Interpretation is the act of using data and analytic output to evaluate hypotheses and methods, extrapolate from observations to predictions, detect patterns, and explore the consequences of assumptions. The term 'interpretive' has special meaning within the USGS; see the USGS Fundamental Science Practices site for an explanation and examples of interpretive and noninterpretive data products.

Analysis Documentation

Reproducible science is a foundation of our scientific work. Sufficient documentation of analysis methods in support of reproducibility is required. Documentation of analytic methods and techniques is usually included in published works such as methods papers, research publications, and journal articles. Search the USGS Publications Warehouse for Analysis examples covering topics of specific interest.

What the U.S. Geological Survey Manual Requires:

Policies that apply to the Analyze stage largely deal with making sure there is appropriate documentation of the tools and methods used in analysis, and that the analyses directly result from the data acquired and processed.

The USGS Manual Chapter 500.25 - USGS Scientific Integrity discusses the USGS’s dedication to “preserving the integrity of the scientific activities it conducts and that are conducted on its behalf” by adhering to Department of Interior 305 DM 3 - Integrity of Scientific and Scholarly Activities.

The USGS Manual Chapter 502.2 - Fundamental Science Practices: Planning and Conducting Data Collection and Research includes requirements for process documentation of analytical methods and techniques.

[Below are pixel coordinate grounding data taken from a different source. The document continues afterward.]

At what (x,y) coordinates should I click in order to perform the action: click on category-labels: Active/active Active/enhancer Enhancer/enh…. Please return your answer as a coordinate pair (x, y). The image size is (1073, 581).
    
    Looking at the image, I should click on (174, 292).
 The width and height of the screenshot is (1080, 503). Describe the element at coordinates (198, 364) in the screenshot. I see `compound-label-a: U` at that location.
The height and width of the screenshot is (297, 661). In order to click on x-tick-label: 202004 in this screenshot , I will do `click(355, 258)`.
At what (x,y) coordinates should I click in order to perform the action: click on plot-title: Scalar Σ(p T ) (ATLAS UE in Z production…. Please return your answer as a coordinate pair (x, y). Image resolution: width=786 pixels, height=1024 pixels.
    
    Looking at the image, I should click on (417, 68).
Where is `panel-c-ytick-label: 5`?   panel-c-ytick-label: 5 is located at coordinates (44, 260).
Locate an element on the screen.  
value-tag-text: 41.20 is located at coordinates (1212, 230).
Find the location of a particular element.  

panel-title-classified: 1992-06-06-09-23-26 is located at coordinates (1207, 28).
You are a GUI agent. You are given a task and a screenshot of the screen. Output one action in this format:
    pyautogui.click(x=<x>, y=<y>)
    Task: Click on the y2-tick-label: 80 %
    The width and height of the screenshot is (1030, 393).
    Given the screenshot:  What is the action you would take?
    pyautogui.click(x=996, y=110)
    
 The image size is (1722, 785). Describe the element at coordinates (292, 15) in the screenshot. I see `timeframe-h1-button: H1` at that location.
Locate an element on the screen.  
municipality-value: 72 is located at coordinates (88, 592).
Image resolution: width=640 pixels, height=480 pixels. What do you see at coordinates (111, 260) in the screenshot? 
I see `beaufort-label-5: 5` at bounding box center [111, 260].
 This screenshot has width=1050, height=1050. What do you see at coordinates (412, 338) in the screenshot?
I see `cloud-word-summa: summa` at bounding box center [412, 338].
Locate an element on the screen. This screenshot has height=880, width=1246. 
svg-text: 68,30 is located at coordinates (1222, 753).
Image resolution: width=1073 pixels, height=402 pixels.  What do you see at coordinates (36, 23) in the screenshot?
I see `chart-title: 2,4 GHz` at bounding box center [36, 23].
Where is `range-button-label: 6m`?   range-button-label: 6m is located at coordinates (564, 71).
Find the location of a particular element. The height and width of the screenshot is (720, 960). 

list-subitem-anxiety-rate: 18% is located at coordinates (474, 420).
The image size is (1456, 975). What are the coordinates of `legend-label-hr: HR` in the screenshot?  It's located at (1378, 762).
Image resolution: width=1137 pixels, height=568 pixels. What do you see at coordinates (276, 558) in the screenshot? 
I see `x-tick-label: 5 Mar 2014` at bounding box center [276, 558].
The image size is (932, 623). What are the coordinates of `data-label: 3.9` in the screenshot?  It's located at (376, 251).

"Documentation: Data collected for publication in databases or information products, regardless of the manner in which they are published (such as USGS reports, journal articles, and Web pages), must be documented to describe the methods or techniques used to collect, process, and analyze data (including computer modeling software and tools produced by USGS); the structure of the output; description of accuracy and precision; standards for metadata; and methods of quality assurance."

The USGS Manual Chapter 502.4 - Fundamental Science Practices: Review, Approval, and Release of Information Products addresses documentation of the methodology used to create data and generate research results.

"Methods used to collect data and produce results must be defensible and adequately documented."